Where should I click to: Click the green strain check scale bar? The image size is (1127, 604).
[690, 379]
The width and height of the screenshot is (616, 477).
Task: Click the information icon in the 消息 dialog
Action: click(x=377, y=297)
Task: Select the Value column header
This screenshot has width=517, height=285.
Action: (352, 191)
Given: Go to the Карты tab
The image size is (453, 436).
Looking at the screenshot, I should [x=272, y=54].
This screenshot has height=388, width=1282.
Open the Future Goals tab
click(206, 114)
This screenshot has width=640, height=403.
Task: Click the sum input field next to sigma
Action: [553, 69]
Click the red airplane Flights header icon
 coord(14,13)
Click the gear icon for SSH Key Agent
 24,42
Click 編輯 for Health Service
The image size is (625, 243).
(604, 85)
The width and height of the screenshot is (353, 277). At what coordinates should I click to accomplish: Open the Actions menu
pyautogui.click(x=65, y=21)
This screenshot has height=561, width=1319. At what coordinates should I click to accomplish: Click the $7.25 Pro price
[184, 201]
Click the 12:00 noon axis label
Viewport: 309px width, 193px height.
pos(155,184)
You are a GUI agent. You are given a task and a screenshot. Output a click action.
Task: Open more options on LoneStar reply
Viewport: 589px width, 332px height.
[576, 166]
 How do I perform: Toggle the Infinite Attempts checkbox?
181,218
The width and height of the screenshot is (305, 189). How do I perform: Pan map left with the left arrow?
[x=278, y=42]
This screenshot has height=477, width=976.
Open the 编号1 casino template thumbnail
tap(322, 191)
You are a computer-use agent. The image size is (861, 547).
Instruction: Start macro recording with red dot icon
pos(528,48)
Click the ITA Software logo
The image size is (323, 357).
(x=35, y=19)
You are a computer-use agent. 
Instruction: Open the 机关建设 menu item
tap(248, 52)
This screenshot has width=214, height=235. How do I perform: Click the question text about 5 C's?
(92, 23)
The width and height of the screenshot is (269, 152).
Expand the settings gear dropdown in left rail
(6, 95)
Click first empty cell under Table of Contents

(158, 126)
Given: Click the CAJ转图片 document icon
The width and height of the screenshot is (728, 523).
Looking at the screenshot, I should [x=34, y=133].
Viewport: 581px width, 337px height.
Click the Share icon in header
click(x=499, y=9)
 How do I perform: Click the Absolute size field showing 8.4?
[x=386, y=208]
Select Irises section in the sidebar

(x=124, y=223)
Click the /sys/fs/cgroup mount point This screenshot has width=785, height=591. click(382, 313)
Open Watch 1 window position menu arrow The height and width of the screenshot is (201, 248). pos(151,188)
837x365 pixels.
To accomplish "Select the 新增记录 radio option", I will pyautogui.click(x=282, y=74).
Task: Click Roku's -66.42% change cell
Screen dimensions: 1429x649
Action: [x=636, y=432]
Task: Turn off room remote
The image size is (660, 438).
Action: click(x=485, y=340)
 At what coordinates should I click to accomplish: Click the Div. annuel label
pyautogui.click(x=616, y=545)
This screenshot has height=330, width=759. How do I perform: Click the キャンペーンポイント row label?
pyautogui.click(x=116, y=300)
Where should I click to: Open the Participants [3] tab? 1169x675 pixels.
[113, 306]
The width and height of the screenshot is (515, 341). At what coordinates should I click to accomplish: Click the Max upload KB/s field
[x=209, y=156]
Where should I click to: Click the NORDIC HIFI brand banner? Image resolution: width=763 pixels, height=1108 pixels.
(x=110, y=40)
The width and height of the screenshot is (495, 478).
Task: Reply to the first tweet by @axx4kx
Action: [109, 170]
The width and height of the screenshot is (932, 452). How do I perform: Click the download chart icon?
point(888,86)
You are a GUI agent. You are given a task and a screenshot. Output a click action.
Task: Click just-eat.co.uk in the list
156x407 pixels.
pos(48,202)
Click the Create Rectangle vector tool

━━━━━━━━━━━━━━━━━━━━

=== About this exercise ===
In the entries above, find the line holding "This screenshot has width=214, height=235." and the line holding "Task: Turn off room remote", then retype exactly those two lines and every line between them, and nothing else.

=== Output of the task ===
This screenshot has width=214, height=235. How do I perform: Click the question text about 5 C's?
(92, 23)
The width and height of the screenshot is (269, 152).
Expand the settings gear dropdown in left rail
(6, 95)
Click first empty cell under Table of Contents

(158, 126)
Given: Click the CAJ转图片 document icon
The width and height of the screenshot is (728, 523).
Looking at the screenshot, I should [x=34, y=133].
Viewport: 581px width, 337px height.
Click the Share icon in header
click(x=499, y=9)
 How do I perform: Click the Absolute size field showing 8.4?
[x=386, y=208]
Select Irises section in the sidebar

(x=124, y=223)
Click the /sys/fs/cgroup mount point This screenshot has width=785, height=591. click(382, 313)
Open Watch 1 window position menu arrow The height and width of the screenshot is (201, 248). pos(151,188)
837x365 pixels.
To accomplish "Select the 新增记录 radio option", I will pyautogui.click(x=282, y=74).
Task: Click Roku's -66.42% change cell
Screen dimensions: 1429x649
Action: [x=636, y=432]
Task: Turn off room remote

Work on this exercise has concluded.